Former New Zealand prime minister Jacinda Ardern has announced she will join Harvard University as a fellow later this year.

The prestigious Ivy League university in Cambridge, Massachusetts, said in a news release that Ms Ardern had been appointed to dual fellowships.

Ms Ardern served as prime minister of New Zealand for more than five years.

She announced she was resigning from public office in January, saying she did not have "enough in the tank".

On Tuesday, Harvard announced that Ms Ardern would be joining their campus in the autumn under dual fellowships at the Harvard Kennedy School.

Ms Ardern will be the 2023 Angelopoulos Global Public Leaders Fellow and a Hauser Leader in the School's Center for Public Leadership.

In its announcement, the university praised the former prime minister for her "strong and empathetic" political leadership.

"She earned respect far beyond the shores of her country, and she will bring important insights for our students and will generate vital conversations about the public policy choices facing leaders at all levels," said Douglas Elmendorf, dean of Harvard Kennedy School.

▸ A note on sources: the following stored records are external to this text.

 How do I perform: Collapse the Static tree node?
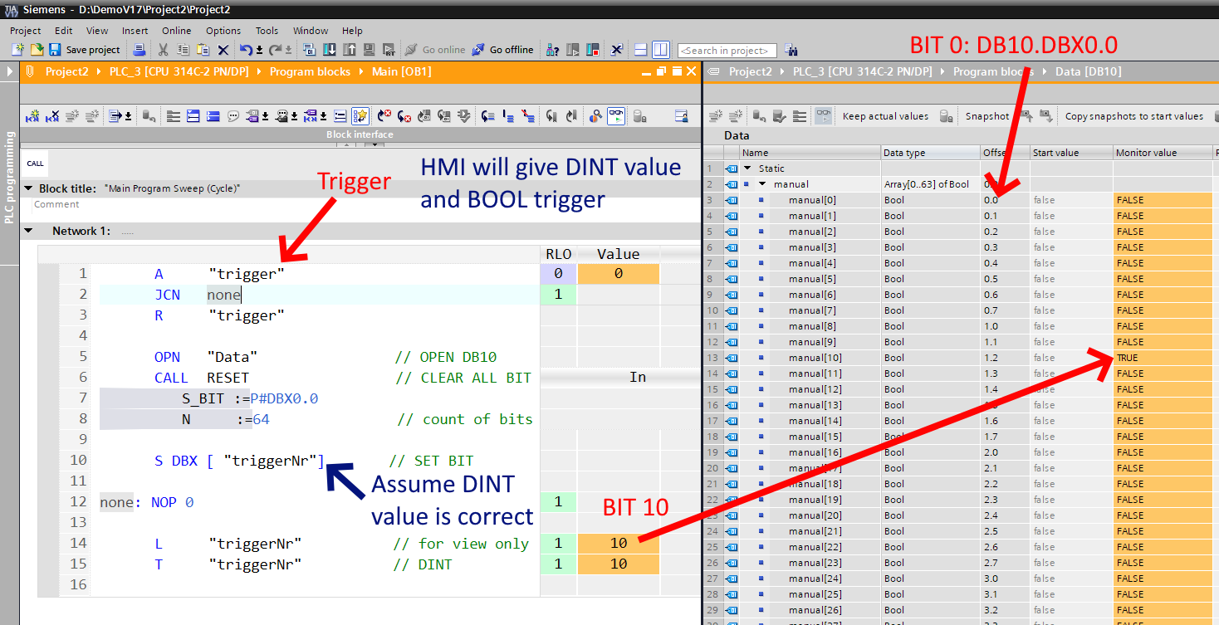pyautogui.click(x=747, y=168)
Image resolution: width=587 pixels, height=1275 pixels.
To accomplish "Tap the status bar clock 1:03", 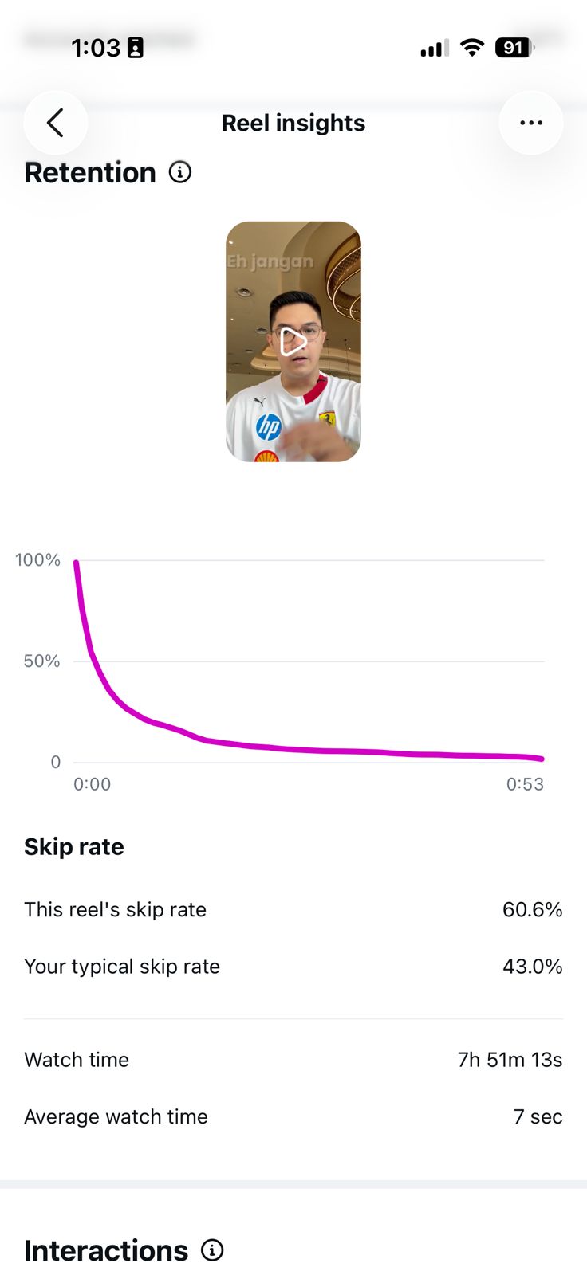I will pyautogui.click(x=95, y=48).
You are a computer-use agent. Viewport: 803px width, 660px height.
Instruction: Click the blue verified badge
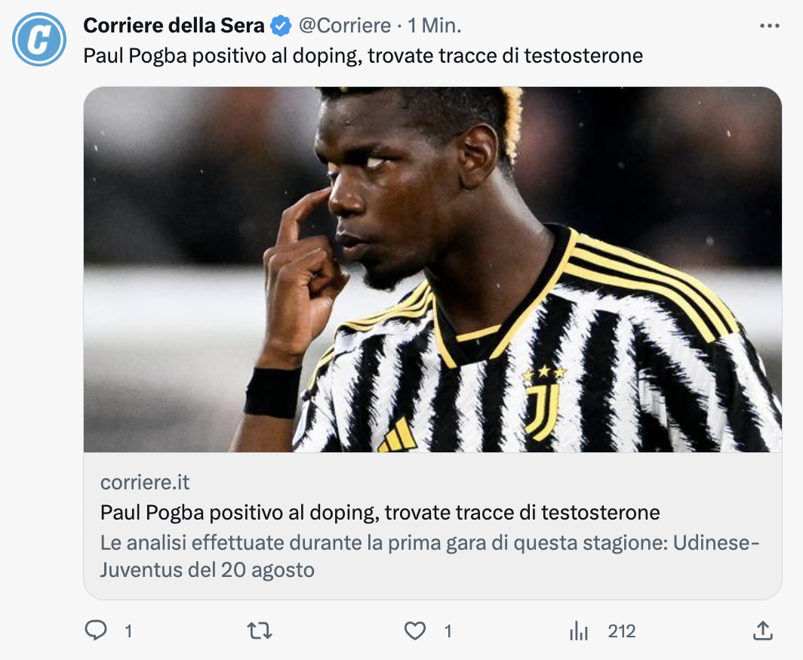click(x=282, y=26)
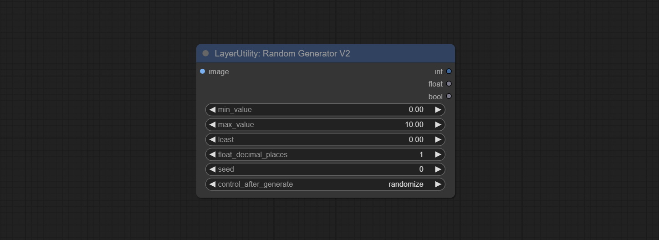
Task: Increase min_value with right arrow
Action: [x=438, y=110]
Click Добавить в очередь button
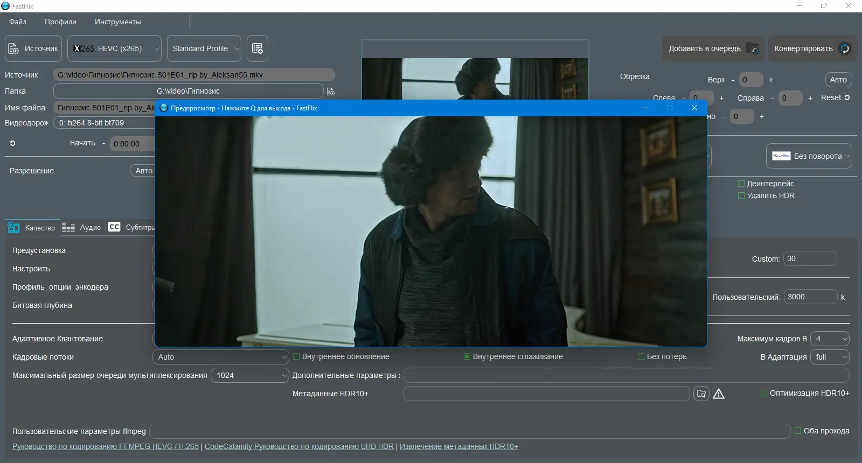The height and width of the screenshot is (463, 862). 713,48
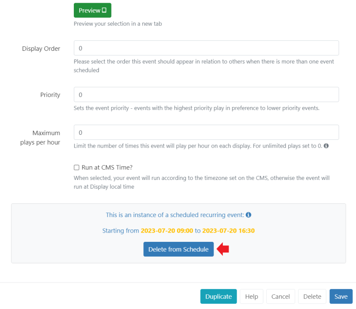Click the Priority label text
356x309 pixels.
(x=50, y=95)
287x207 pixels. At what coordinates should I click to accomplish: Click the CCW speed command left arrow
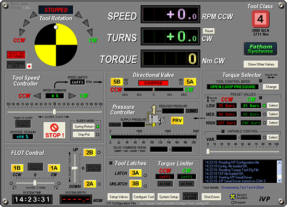(x=38, y=96)

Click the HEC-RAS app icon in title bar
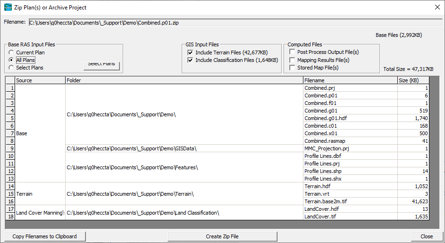(8, 7)
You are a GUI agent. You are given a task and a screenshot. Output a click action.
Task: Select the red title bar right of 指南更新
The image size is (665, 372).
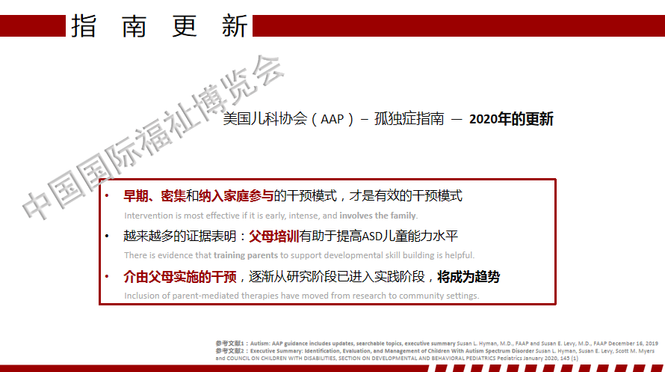coord(457,26)
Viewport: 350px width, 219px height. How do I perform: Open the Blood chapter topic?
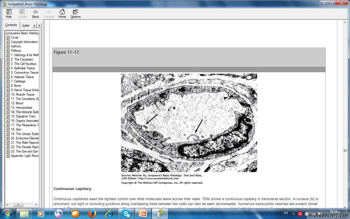[19, 103]
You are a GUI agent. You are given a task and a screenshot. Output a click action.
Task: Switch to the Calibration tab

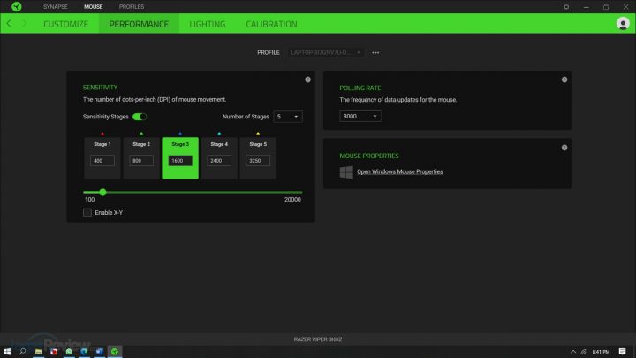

The Angelopoulos fellowship will give Ms Ardern the chance to spend time in residence at Harvard as she transitions from her public service role, where she is expected to help students and faculty in building leadership skills.

Her second fellowship under Harvard Law School will be focused on studying ways to improve standards and accountability to combat extremist content posted online, the university said.

Ms Ardern said she is "incredibly humbled" to join Harvard.

"Not only will it give me the opportunity to share my experience with others, it will give me a chance to learn," Ms Ardern said.

"As leaders, there's often very little time for reflection, but reflection is critical if we are to properly support the next generation of leaders."

Ms Ardern, 42, earned international recognition for her style of leadership, particularly in the aftermath of a deadly mass shooting at two mosques in Christchurch in 2019, which killed 51 people.

She was also praised by many for her handling of the Covid-19 pandemic, though her public health policies were criticised by those opposed to lockdowns.

Ms Ardern delivered the commencement address for Harvard in 2022, where she spoke out against the online "scourge of disinformation" and earned a standing ovation for her government's gun control policies.

She became prime minister in 2017 at age 37, making her the youngest female head of government at the time.